Bericht in der „Westfalenpost“ vom 14./15.12.2002

Beim Schreiben sind Abende kurz
Erndtebücker Oberstleutnant schrieb den Wirtschaftskrimi „Menschenskind, Mann!“

ERNDTEBRÜCK: (lpd) Er schreibt, um sich die Abende fern von seiner Familie zu verkürzen. Jetzt hat Lothar Englert seinen ersten Roman veröffentlicht: „Menschenskind, Mann!“ handelt von einem ungleichen Ehepaar. Es ist eine Beziehungskiste, die sich zum Wirtschaftskrimi wandelt. Geschrieben wurde das Buch in Erndtebrück. Hier ist der Autor nämlich stationiert. Englert ist Oberstleutnant der Luftwaffe in der Hachenberg-Kaserne und das Schreiben ein Hobby. „Ich hab schon immer gerne geschrieben, schon seit der Schulzeit“, erklärt der 54-Jährige, dessen erstes Buch, eine satirische Kurzgeschichten-Sammlung, unter dem Titel „Achten Sie auf Kokoschinski“ bereits 2000 erschienen ist.
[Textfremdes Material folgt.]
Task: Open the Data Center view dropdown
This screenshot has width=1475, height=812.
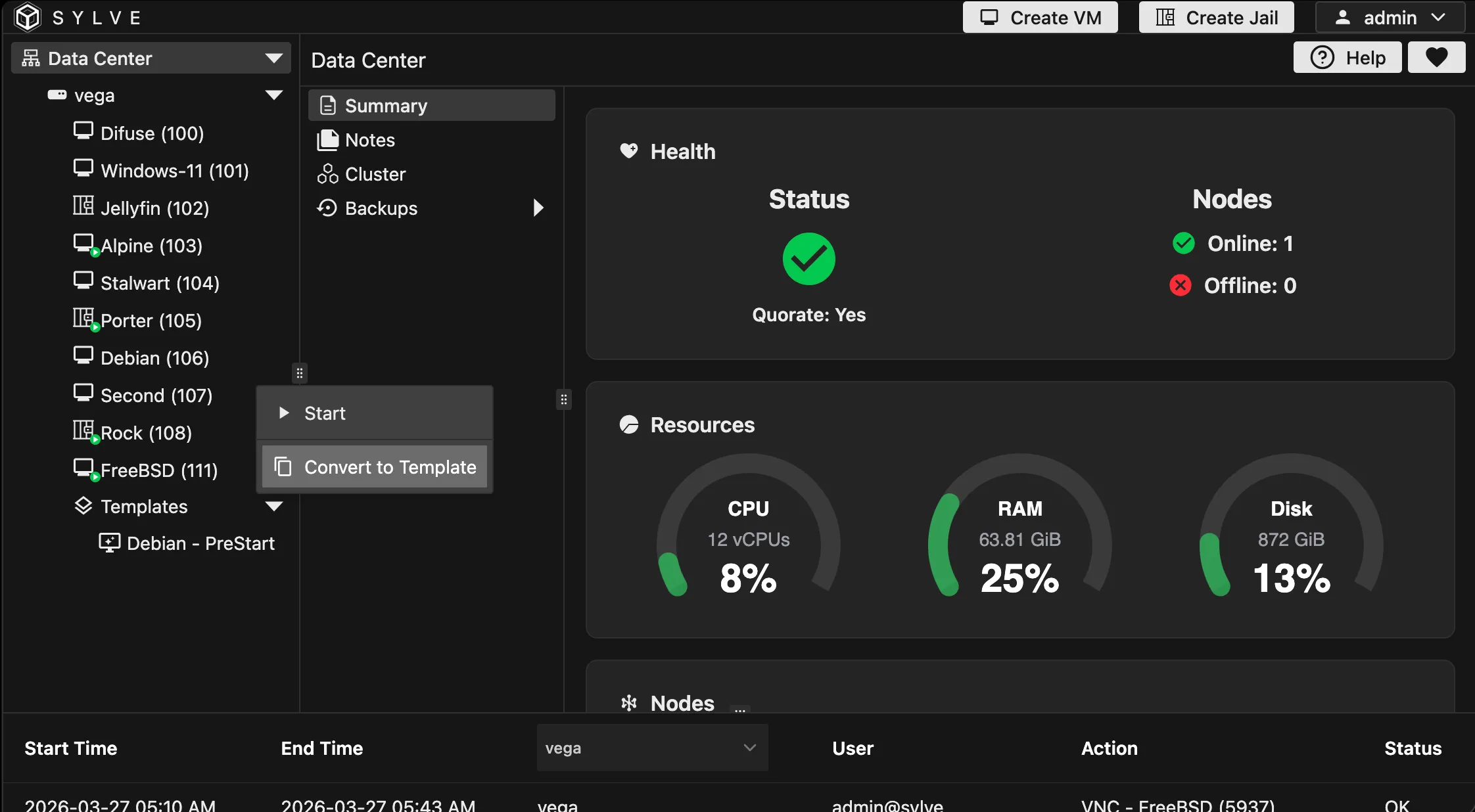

Die Idee zu dem Roman „Menschenskind, Mann!“ kam Englert am Weihnachtsfest im letzen Jahr. Eine seiner beiden Töchter lese gerne Frauenliteratur.
„So etwas kann ich auch, hab ich gesagt.“ Jetzt ist daraus ein Roman geworden, dessen kritische Hauptfigur eine Karrierefrau ist: Verena Tönnissen. Sie ist erfolgreiche Bänkerin, die mit Ellenbogen und einer gehörigen Portion Sexappeal die Karriereleiter nach oben steigt. Ihr Gegenpart in einer antagonistischen Ehe ist Ottmar.
Er ist ein kreativer Kopf, Modedesiger mit eigenwilligen Ideen und kein Ja-Sager. Und weil er eben kein Kopfnicker ist, Ottmar trotz erfolgreicher Kreationen keine Karriere, sondern gerät aufs Abstellgleis. Seine Frau geht in die USA und nimmt ihren neuen Liebhaber gleich mit. Erst als Ottmar eine neue Liebe kennen lernt, die ihn mit den richtigen Leuten bekannt macht, geht es für ihn aufwärts, während seine Frau die „gerechte Strafe“ ereilt. Bei windigen Börsengeschäften, mit denen sie alte private Rechnungen begleichen will, erleidet sie dann Schiffbruch.
Englert schrieb dieses Buch nicht nur in Erndtebrück, sondern er hat auch familiäre Beziehungen zu Gemeinde an der Eder.
Bereits im Jahre 1969 absolvierte er hier einen Lehrgang bei der Bundeswehr. Dabei lernte er Therese Schlabach kennen. Noch im selben Jahr heirateten beide. Obwohl Lothar Englert mit seiner Frau Therese und den beiden erwachsenen Töchtern im ostfriesischen Aurich wohnt, rissen die Bande zur Verwandtschaft in Wittgenstein nie ab.
Mit seiner Versetzung an den Luftwaffenstandort Erndtebrück im Oktober 2001 schließt sich für ihn ein Kreis.